The CYP2E1 enzyme is considered to be the main enzyme responsible for APAP biotransformation, and this enzyme is predominantly expressed in the centrilobular region [
73]. In line with this, we observed the most prominent histological damage in the centrilobular area (Zones II/III of the hepatic acinus). Our histological data are also consistent with necrotic hepatocyte loss. This is confirmed by our in vitro data that clearly show that necrosis (Sytox green, LDH leakage) is the predominant mode of cell death in APAP intoxication. The
Opuntia extracts are still protective when added up to 4 h after APAP intoxication, and in this respect, they are superior to NAC, the currently-used therapy for ALF induced by APAP. The reason for this might be that the
Opuntia extracts contain a multitude of components that counteract oxidative damage via different mechanisms. Future studies should identify the components of
Opuntia extracts that contribute to this protective effect.

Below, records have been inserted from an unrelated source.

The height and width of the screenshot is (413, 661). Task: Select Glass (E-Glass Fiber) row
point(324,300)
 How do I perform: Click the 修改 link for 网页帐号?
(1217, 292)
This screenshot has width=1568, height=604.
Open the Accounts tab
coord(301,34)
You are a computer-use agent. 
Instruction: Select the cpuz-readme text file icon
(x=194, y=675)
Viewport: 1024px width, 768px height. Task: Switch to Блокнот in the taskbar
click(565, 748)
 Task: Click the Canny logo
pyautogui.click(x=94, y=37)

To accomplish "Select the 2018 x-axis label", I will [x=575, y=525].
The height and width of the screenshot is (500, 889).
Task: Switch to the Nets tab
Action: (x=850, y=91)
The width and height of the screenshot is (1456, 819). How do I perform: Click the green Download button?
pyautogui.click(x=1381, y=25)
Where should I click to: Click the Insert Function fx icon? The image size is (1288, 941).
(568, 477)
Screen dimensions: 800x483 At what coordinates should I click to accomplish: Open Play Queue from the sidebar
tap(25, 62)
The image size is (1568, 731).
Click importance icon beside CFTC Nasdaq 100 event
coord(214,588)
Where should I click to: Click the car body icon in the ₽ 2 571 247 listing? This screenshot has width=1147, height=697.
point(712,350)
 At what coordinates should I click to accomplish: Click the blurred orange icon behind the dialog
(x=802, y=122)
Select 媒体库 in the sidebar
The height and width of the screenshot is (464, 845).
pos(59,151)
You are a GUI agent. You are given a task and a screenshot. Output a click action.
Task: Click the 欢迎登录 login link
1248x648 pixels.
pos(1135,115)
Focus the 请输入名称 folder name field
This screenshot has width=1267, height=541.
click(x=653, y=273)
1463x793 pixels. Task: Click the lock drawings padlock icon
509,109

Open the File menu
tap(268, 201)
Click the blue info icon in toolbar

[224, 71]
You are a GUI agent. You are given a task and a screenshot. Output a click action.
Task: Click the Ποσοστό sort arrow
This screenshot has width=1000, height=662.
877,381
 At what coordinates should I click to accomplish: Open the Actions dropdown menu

In summary, we provide evidence that both Opuntia fruit extracts contain many bioactive compounds with antioxidant activity to counteract the oxidative damage caused by APAP. Our results also suggest that the daily ingestion of Opuntia streptacantha and Opuntia robusta fruit extracts at the indicated doses can increase liver detoxification and could be used as a dietary supplement to prevent APAP-induced acute liver failure. Finally, our results also suggest that the Opuntia extracts can be considered for other oxidative stress-related liver diseases like (non-)alcoholic fatty liver diseases.